───── MATERIAL PROVIDED ─────

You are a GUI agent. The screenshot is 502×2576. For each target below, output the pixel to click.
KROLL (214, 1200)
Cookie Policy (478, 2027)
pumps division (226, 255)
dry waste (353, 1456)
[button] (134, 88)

─────
───── MATERIAL PROVIDED ─────

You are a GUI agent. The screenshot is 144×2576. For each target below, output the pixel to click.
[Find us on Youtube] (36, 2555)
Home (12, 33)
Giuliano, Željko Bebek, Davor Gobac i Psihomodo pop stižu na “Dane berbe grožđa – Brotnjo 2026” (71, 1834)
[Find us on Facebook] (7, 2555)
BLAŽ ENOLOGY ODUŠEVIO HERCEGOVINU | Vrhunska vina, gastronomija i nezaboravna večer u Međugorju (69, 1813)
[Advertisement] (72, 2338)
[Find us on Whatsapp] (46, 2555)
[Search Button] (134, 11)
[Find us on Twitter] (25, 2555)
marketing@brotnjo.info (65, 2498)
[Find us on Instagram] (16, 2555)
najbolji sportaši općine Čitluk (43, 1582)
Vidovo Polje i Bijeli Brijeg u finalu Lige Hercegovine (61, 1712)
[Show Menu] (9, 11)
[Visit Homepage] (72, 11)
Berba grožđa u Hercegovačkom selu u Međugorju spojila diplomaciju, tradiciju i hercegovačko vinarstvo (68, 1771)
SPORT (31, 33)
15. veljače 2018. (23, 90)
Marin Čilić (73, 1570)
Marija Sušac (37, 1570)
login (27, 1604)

─────

**WHAT YOU NEED TO DO**
Look for the string "screenshot" in the entries above. Copy every line that has it.

**RESULT**
You are a GUI agent. The screenshot is 502×2576. For each target below, output the pixel to click.
You are a GUI agent. The screenshot is 144×2576. For each target below, output the pixel to click.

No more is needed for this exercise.